About this task: Write out the rows from the start of the records through the line containing "Looking at the", both ends included, reproducing every line exactly. Leave the pictures out of your answer.

Dataset items:

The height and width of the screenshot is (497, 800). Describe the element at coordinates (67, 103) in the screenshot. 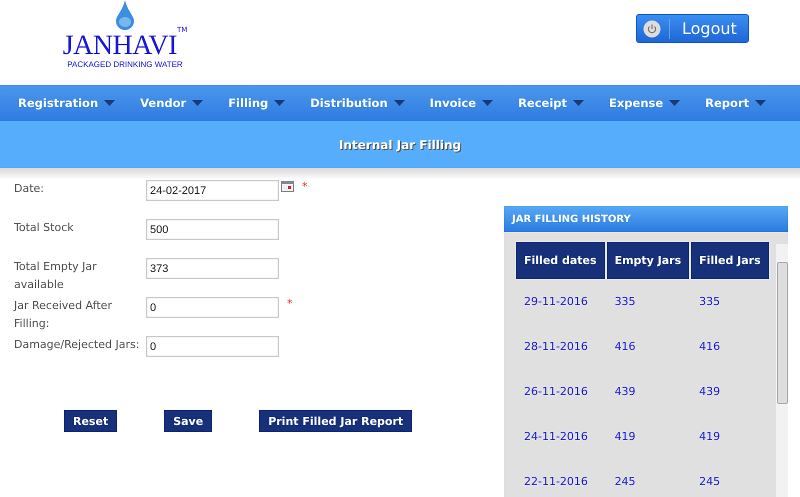

I see `nav-menu-item: Registration` at that location.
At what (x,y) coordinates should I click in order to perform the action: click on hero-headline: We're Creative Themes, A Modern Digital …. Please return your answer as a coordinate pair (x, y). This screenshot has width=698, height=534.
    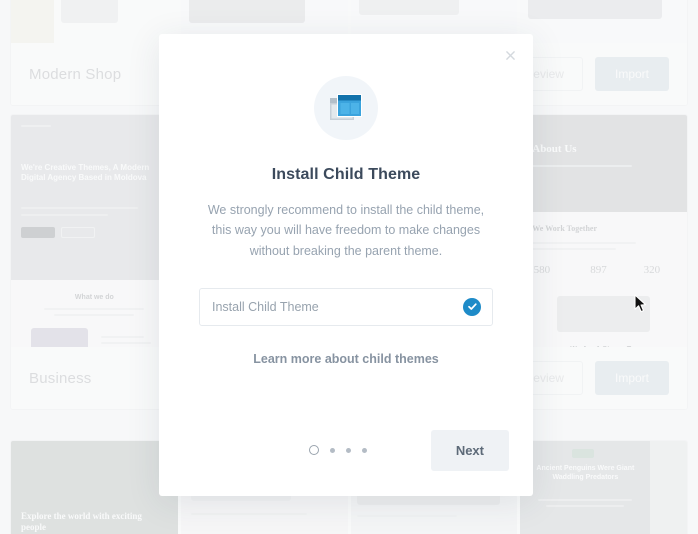
    Looking at the image, I should click on (86, 172).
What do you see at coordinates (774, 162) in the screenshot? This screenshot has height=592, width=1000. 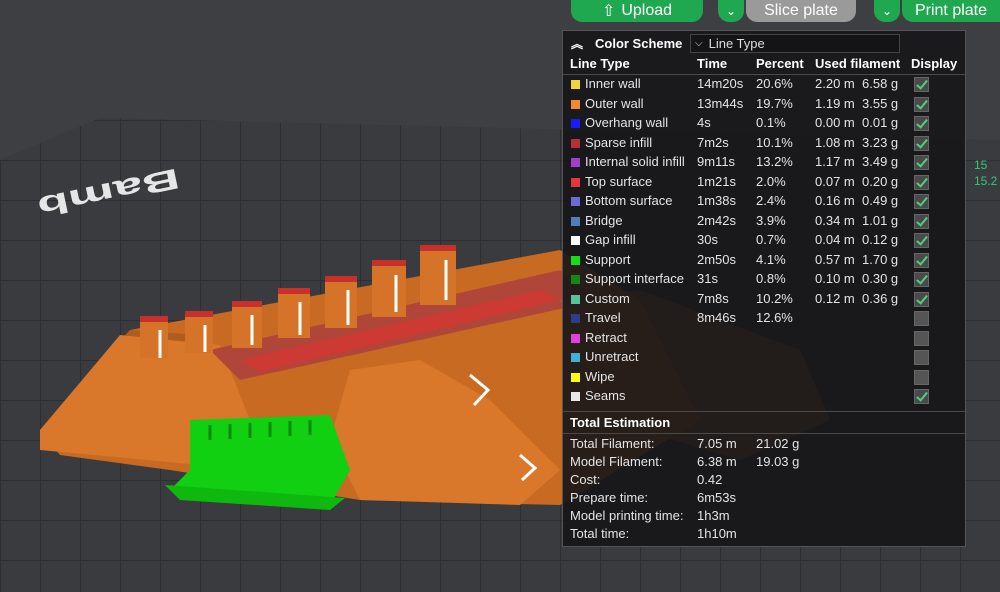 I see `line-type-percent: 13.2%` at bounding box center [774, 162].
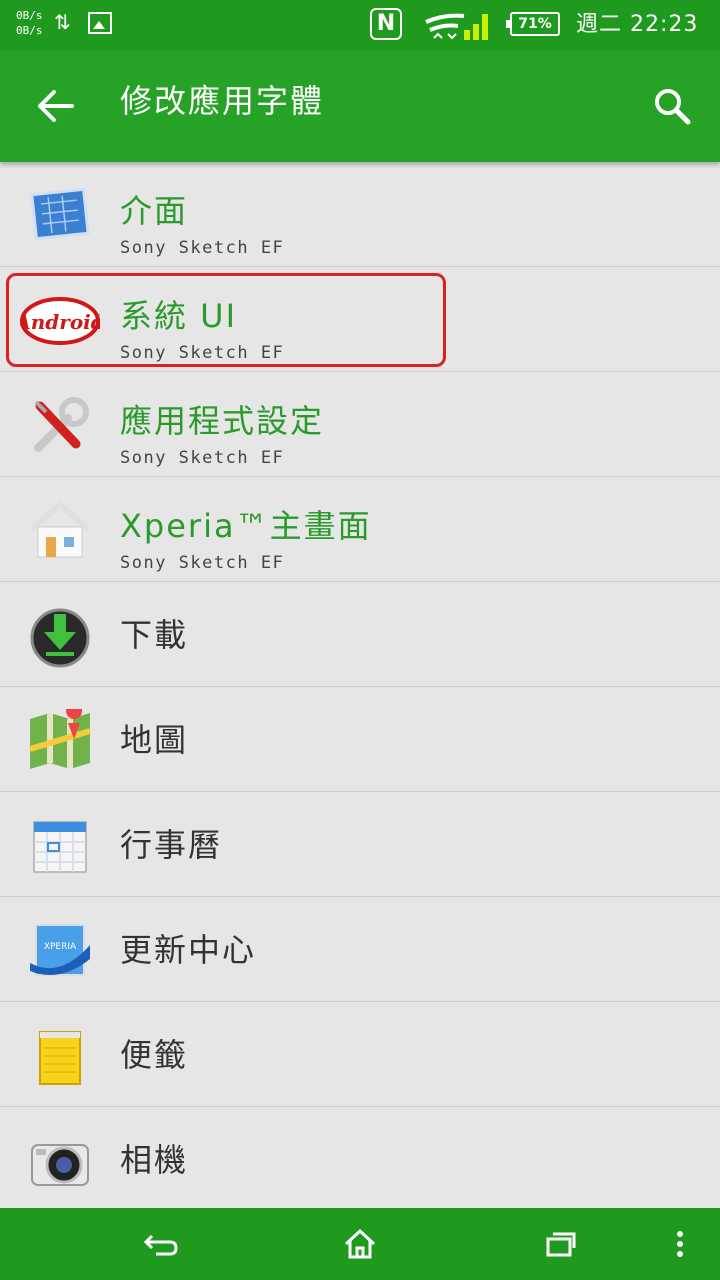  I want to click on clock: 週二 22:23, so click(637, 22).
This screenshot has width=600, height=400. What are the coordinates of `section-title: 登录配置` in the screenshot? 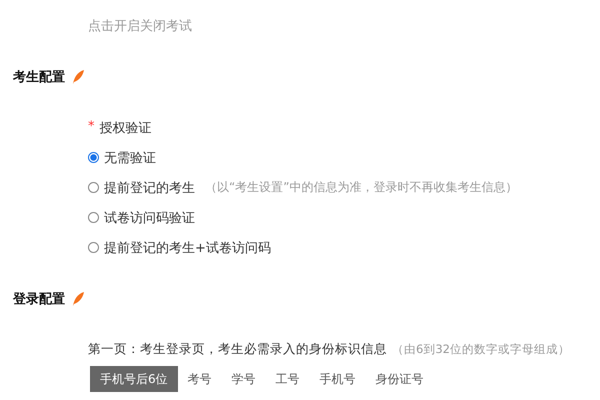 It's located at (39, 300).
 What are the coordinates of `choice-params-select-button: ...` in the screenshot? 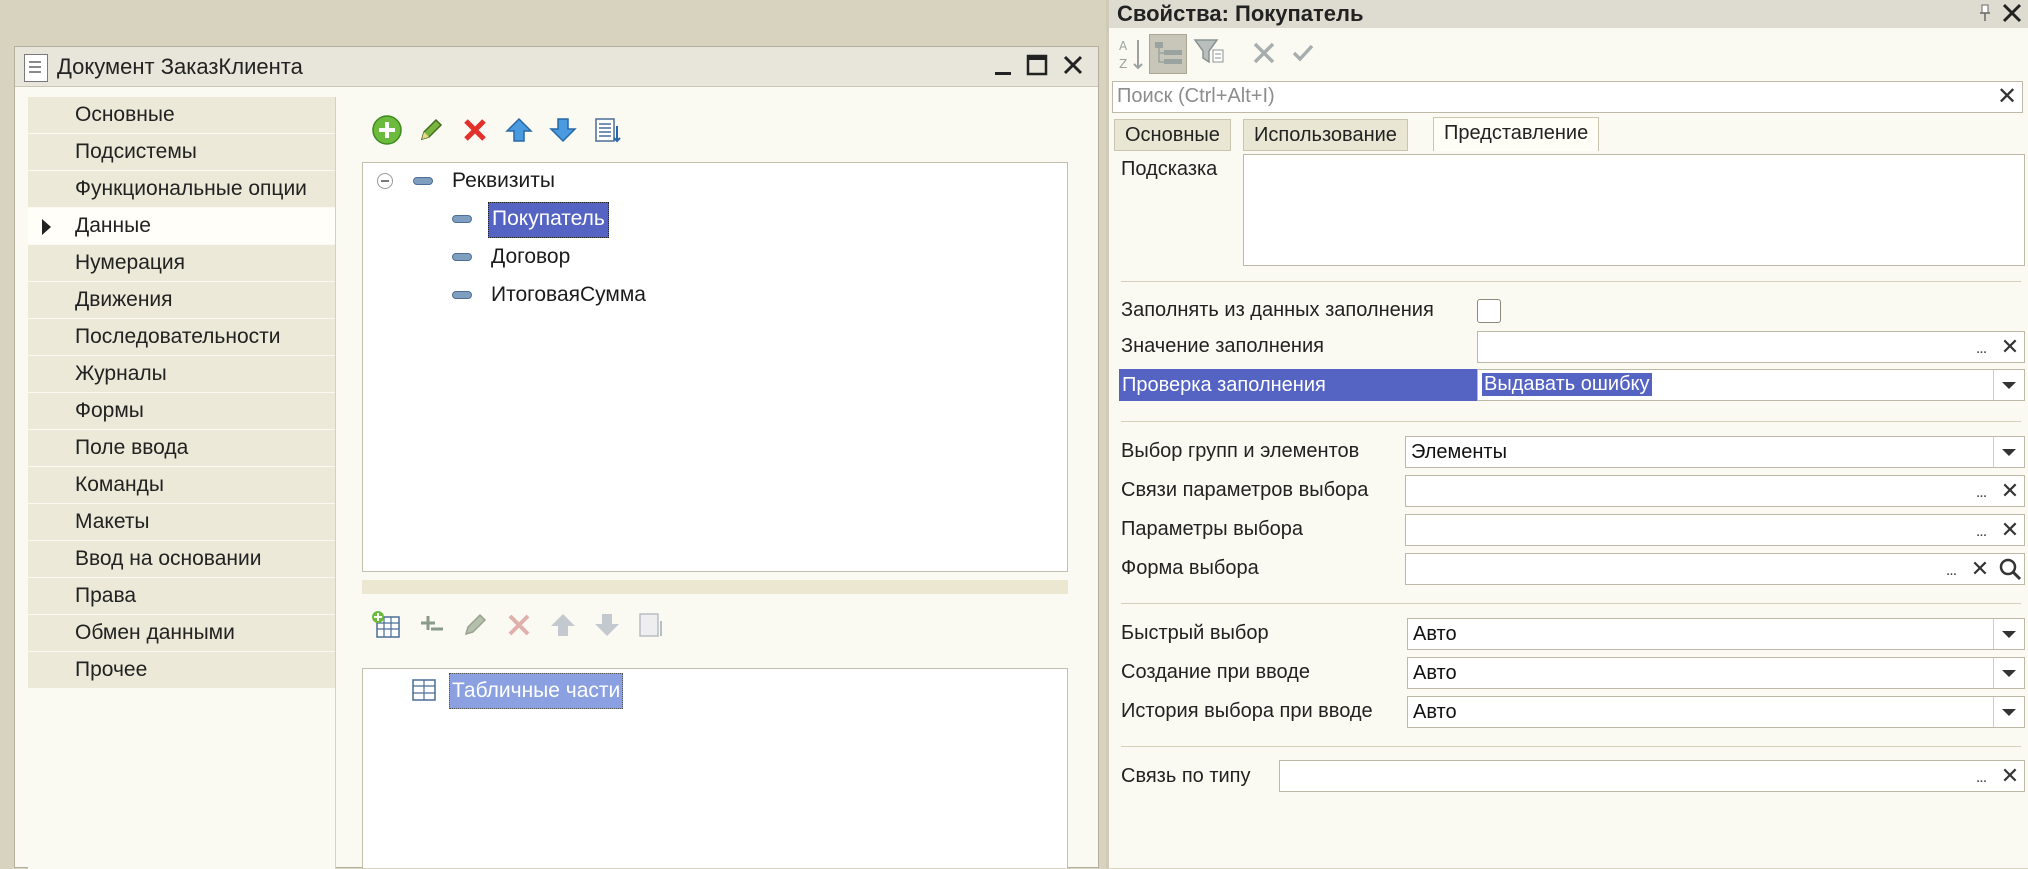 It's located at (1981, 530).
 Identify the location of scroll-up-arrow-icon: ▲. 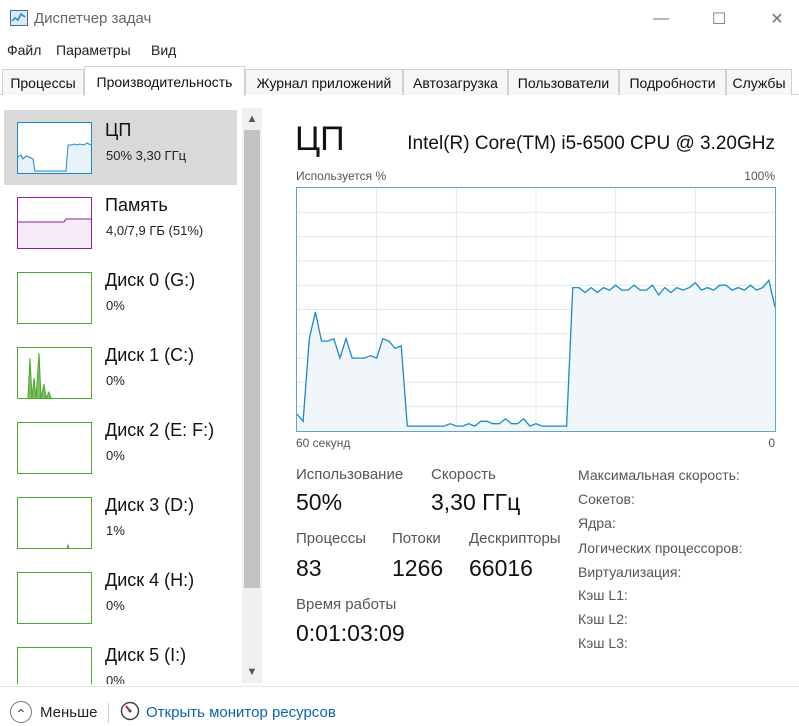
(252, 119).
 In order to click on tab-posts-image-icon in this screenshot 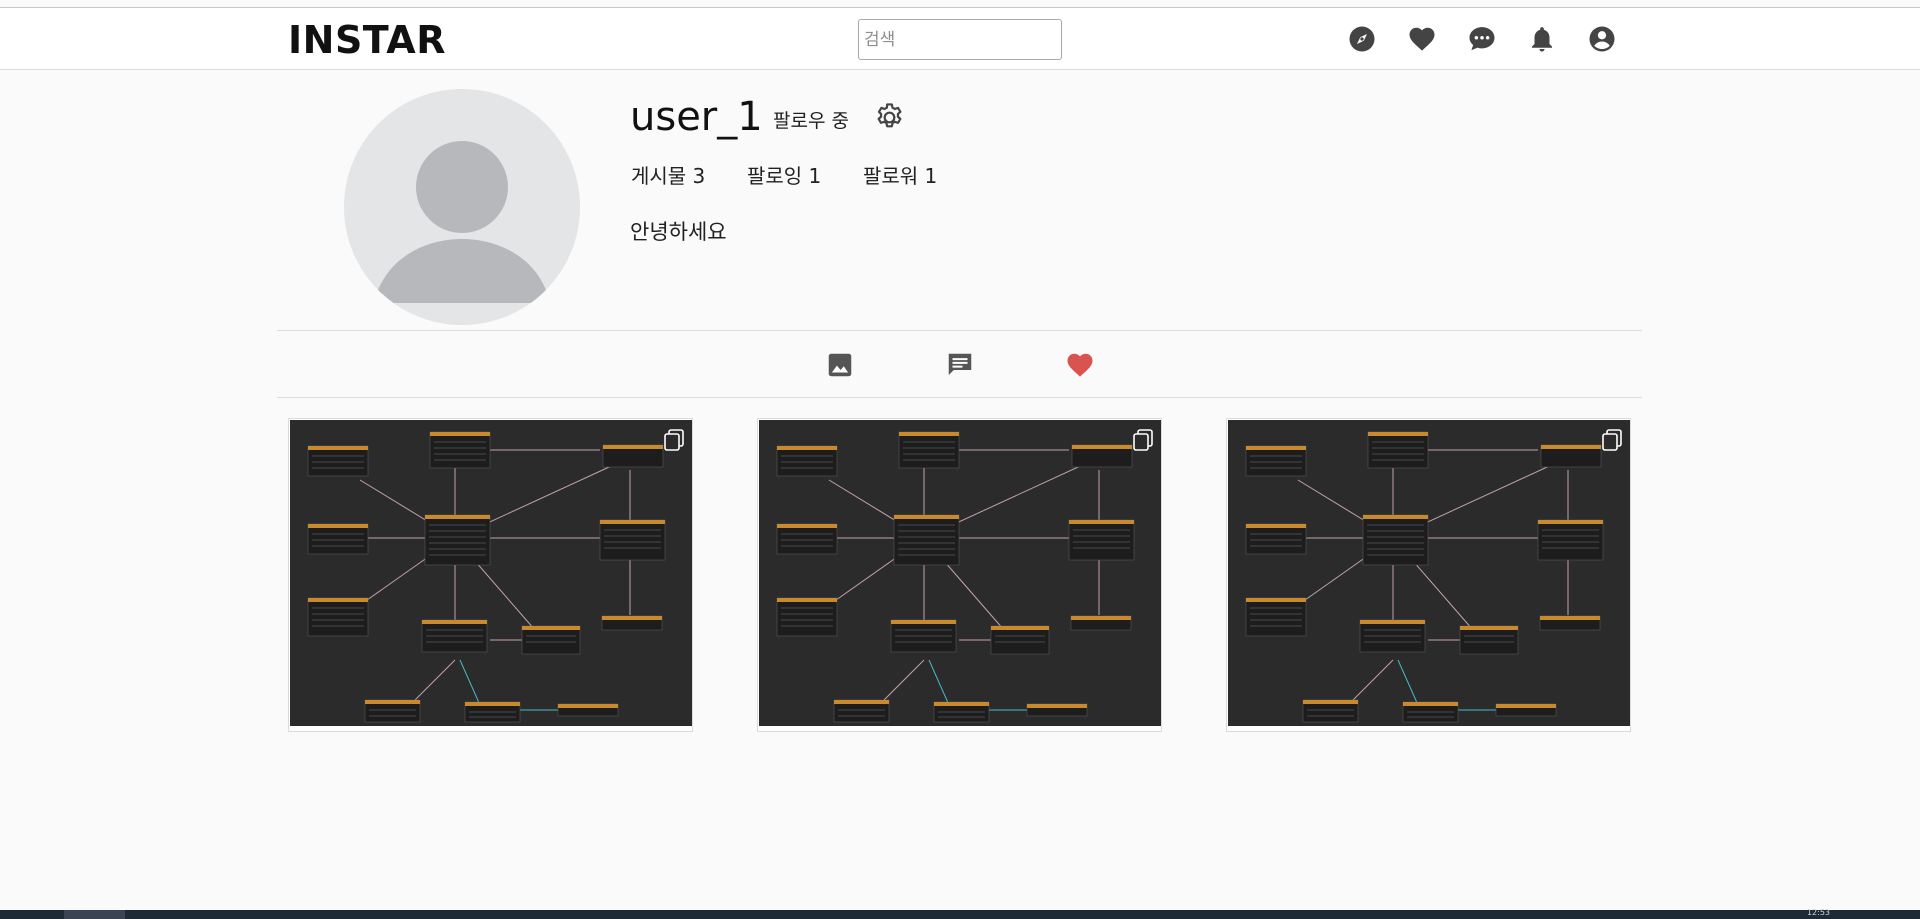, I will do `click(840, 365)`.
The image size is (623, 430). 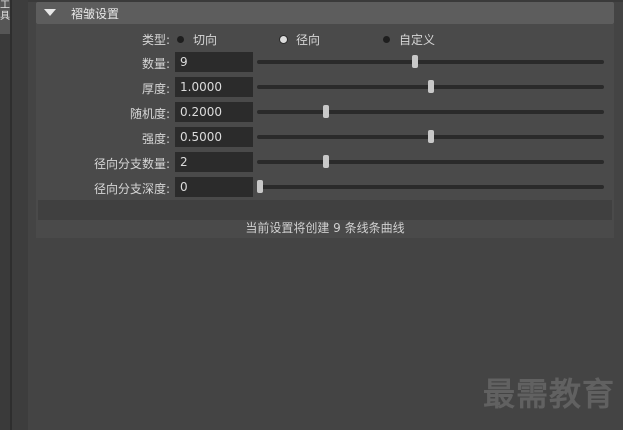 What do you see at coordinates (132, 189) in the screenshot?
I see `radial-branch-depth-label: 径向分支深度:` at bounding box center [132, 189].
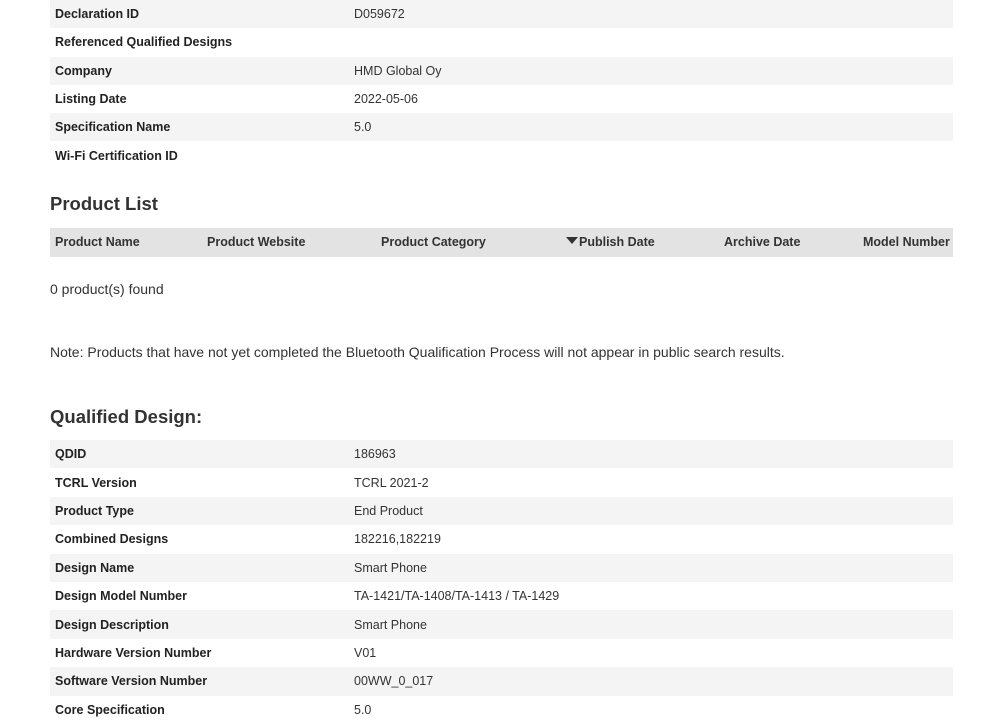 The width and height of the screenshot is (1000, 725). I want to click on design-row: Product Type End Product, so click(502, 511).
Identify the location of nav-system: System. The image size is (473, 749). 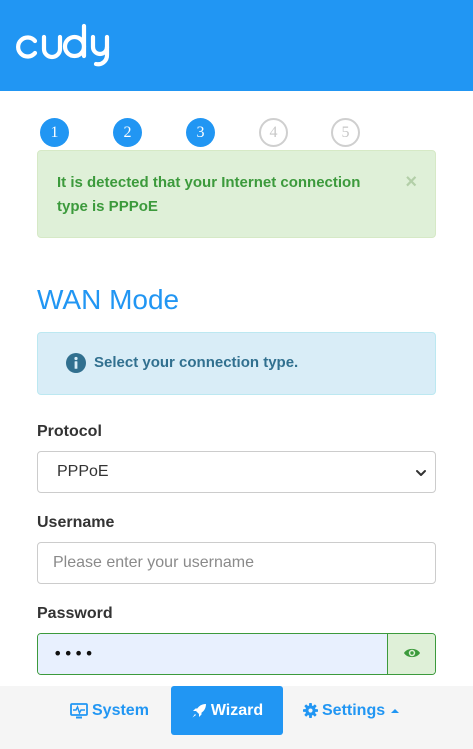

Output of the exercise:
The height and width of the screenshot is (497, 800). Describe the element at coordinates (67, 103) in the screenshot. 

I see `nav-menu-item: Registration` at that location.
At what (x,y) coordinates should I click in order to perform the action: click on hero-headline: We're Creative Themes, A Modern Digital …. Please return your answer as a coordinate pair (x, y). This screenshot has width=698, height=534.
    Looking at the image, I should click on (86, 172).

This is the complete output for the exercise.